L’alcool: une arme contre l’insomnie?

Une étude menée au Québec et publiée en 2006 avait révélé que 4 % de la population générale et 10 % des gens aux prises avec de l'insomnie consommaient de l'alcool pour composer avec leurs problèmes de sommeil. Est-ce une bonne idée d’utiliser l’alcool pour combattre l’insomnie? Portrait d’une arme à double tranchant...  

Les avantages de l'alcool… à court terme

Les chercheurs (et les consommateurs) ont relevé quelques avantages de la consommation d’alcool sur le plan du sommeil:

  • Somnolence accrue;
  • Réduction du temps pour s'endormir;
  • Diminution du nombre de réveils durant la 1re partie de la nuit;
  • Diminution du temps nécessaire pour se rendormir en cas de réveil durant la 1re partie de la nuit;
  • Sommeil plus profond durant la 1re partie de la nuit.

Ne vous réjouissez pas trop vite :  ces effets mentionnés ci-dessus tendent à s’estomper avec une consommation régulière d’alcool.

Jetons maintenant un coup d’œil aux inconvénients.

Les inconvénients de l'alcool… malheureusement!
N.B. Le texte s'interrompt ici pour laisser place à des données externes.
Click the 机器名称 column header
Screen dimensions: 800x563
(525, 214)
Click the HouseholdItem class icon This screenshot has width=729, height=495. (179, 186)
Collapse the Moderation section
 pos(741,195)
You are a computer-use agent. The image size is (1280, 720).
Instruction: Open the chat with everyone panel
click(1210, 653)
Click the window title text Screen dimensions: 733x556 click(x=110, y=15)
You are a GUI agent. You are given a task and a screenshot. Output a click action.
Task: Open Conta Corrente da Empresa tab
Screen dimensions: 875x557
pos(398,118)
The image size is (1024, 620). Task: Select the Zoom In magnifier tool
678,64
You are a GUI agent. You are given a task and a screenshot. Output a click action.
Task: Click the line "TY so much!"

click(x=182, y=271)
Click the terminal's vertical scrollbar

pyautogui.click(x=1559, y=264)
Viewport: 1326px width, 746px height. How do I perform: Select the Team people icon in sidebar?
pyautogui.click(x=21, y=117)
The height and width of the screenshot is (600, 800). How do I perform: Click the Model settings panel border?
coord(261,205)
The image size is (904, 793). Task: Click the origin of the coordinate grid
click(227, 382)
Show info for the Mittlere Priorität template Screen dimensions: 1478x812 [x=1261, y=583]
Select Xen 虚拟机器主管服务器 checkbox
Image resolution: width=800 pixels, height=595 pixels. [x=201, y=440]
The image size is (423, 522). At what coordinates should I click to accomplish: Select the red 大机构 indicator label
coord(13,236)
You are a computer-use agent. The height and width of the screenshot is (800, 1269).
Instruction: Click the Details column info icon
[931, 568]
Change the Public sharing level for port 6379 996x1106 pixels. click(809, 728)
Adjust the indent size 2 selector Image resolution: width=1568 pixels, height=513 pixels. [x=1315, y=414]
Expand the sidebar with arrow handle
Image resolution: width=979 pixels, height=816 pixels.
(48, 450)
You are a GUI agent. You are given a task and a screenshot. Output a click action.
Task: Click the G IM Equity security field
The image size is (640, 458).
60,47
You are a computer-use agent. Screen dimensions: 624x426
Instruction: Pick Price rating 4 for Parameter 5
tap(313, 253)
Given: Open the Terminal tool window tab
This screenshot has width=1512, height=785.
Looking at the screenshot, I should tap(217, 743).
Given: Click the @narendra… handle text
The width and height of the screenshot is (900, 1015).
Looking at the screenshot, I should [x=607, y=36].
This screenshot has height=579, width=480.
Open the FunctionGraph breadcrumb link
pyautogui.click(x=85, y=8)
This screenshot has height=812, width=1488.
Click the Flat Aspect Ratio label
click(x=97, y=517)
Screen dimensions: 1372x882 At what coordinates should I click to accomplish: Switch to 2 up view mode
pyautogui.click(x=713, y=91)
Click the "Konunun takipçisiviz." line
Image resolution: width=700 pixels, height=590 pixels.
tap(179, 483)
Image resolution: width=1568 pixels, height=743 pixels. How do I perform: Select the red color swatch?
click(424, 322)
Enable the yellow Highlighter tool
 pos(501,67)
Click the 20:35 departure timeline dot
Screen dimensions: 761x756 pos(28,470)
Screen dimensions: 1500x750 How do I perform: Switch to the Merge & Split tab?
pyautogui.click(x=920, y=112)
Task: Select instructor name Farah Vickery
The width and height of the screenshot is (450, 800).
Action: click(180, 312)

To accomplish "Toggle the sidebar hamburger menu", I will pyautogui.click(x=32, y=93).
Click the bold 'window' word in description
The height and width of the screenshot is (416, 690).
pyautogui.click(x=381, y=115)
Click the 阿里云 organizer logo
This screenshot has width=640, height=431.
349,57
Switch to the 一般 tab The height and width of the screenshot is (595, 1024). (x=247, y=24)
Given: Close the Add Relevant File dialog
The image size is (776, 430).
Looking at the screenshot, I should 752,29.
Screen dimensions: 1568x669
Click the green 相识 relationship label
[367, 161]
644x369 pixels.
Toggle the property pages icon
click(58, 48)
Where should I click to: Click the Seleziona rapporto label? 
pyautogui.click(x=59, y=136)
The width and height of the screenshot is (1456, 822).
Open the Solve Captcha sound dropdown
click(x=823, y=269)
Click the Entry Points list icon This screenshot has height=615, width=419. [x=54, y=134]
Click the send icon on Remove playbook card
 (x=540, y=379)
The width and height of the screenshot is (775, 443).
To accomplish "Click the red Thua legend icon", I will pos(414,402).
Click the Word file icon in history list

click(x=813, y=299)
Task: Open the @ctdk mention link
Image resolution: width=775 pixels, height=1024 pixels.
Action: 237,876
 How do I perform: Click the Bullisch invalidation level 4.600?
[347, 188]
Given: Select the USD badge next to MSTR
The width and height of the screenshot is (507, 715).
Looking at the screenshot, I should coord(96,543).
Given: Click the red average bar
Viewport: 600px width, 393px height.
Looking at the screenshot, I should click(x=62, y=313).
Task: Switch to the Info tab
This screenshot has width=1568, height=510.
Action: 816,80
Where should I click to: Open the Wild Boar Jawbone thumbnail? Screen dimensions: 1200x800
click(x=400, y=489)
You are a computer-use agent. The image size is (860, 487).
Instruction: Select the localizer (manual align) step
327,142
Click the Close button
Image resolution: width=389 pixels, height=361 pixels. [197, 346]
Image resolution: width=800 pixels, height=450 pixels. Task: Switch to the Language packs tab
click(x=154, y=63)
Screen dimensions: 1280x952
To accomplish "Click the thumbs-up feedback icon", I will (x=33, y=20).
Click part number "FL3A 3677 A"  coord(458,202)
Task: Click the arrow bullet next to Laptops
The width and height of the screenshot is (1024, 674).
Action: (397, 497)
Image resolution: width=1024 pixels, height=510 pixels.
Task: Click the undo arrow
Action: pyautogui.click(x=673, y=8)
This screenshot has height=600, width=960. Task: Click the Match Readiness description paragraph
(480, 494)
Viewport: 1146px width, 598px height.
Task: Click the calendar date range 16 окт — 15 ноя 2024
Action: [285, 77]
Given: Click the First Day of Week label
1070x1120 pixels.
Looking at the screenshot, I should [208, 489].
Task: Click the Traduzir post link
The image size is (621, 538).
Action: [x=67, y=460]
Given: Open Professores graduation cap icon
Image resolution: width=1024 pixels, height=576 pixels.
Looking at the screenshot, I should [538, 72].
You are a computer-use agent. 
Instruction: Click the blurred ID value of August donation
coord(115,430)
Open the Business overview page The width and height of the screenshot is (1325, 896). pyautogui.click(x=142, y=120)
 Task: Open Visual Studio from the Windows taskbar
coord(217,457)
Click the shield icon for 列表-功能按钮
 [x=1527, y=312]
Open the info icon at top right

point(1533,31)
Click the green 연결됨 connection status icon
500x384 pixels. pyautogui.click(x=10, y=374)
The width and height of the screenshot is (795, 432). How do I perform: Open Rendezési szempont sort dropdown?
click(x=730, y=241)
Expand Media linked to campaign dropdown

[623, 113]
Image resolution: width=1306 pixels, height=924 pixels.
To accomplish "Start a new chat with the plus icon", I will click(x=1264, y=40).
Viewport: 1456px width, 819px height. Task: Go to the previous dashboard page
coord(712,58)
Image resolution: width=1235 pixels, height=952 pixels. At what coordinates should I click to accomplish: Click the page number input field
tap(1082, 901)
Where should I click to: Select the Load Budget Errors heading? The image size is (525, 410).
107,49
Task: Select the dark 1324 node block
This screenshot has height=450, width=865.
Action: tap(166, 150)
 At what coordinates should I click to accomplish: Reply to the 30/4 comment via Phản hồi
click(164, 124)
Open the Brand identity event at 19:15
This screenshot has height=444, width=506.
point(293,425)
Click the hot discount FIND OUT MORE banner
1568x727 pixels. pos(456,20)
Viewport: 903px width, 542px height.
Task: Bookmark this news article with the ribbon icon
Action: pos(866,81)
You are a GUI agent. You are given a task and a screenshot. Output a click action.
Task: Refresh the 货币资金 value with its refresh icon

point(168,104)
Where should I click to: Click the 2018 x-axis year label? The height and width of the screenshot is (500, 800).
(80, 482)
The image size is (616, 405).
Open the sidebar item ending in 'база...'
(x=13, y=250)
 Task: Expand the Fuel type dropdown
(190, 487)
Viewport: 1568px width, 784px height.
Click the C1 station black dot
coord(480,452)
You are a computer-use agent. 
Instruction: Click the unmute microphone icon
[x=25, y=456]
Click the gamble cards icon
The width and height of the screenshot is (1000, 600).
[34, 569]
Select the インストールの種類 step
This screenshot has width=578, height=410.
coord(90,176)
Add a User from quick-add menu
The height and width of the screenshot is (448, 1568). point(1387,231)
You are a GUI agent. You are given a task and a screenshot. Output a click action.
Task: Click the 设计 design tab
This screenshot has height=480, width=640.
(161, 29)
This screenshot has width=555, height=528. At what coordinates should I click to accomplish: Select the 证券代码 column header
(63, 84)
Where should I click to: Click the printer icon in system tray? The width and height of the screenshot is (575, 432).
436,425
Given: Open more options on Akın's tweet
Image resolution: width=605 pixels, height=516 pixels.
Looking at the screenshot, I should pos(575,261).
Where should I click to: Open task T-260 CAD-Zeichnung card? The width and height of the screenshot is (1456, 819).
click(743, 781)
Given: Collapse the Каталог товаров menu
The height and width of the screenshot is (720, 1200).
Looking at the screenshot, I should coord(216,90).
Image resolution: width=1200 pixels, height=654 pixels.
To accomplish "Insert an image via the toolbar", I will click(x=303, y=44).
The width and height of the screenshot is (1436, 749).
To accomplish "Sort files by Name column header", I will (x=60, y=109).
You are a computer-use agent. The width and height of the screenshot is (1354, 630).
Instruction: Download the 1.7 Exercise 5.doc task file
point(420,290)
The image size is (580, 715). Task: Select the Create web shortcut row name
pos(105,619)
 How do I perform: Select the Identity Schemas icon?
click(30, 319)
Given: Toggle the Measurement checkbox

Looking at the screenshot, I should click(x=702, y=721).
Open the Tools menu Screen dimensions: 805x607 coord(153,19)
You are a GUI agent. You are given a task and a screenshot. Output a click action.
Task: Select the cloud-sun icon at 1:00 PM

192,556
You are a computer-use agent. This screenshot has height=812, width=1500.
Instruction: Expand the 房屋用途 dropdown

Voici quelques impacts négatifs de l’alcool sur le sommeil:

  • Perturbation du cycle du sommeil (perturbation proportionnelle à la dose d’alcool);
  • Réduction du temps de sommeil dit « paradoxal » (à dose modérée ou élevée d’alcool);
  • Réveils plus fréquents (même avec une faible consommation);
  • Qualité du sommeil réduite;
  • Risque de réveil précoce le matin.

En conclusion

Si l’alcool facilite l’endormissement, il entraîne des désagréments importants surtout de la 2e partie de la nuit. Le plus important à retenir : même à faible dose, l’alcool consommée en soirée nuit à la qualité de votre sommeil. Autrement dit, il constitue un « faux ami » du sommeil[1].Dans une perspective à court, moyen et long terme, il serait préférable, si vous souffrez d’insomnie, de vous tourner vers un ensemble d’autres moyens: pratiquer des techniques de relaxation, gérer ses pensées stressantes, bien s’alimenter, faire de l’exercice physique régulièrement, méditer avant de dormir ou en cas de réveil, etc. N’est-ce pas plus sage ainsi? N’hésitez pas à consulter un ou une psychologue si vous souffrez d’insomnie. L’approche dite cognitivo-comportementale a fait ses preuves en la matière.

Bonne nuit! 

En savoir plus

Vous aimeriez en savoir plus sur les façons de faire face à l’insomnie? Sur invitation, j’anime en entreprise des conférences, dont deux pertinentes par rapport à la question du sommeil:

Mieux dormir pour mieux travailler (cliquez ici)
Cinq techniques simples et efficaces pour relaxer en dix minutes! (cliquez ici)

Référence bibliographique

[1] Éduc’alcool. Alcool et santé : Alcool et sommeil, 2014.

Stéphane Migneault

Stéphane Migneault est psychologue. Il pratique la psychothérapie en bureau privé à Québec. Désireux de contribuer à la prévention des problèmes de santé psychologique, il anime des conférences et ateliers en entreprises, des colloques et des congrès. Il offre aussi de la formation et de la supervision clinique à des professionnels de la santé mentale (psychologues, travailleurs sociaux, sexologues, psychoéducateurs, etc.). Enfin, il a collaboré à l’écriture de deux ouvrages collectifs : Fibromyalgie, quand tu nous tiens! et Fibromyalgie : carnets pratiques. Vous pouvez le suivre sur Facebook et sur LinkedIn. Comme conférencier et auteur, il est apprécié pour sa simplicité, son professionnalisme et l’utilité de ses conseils.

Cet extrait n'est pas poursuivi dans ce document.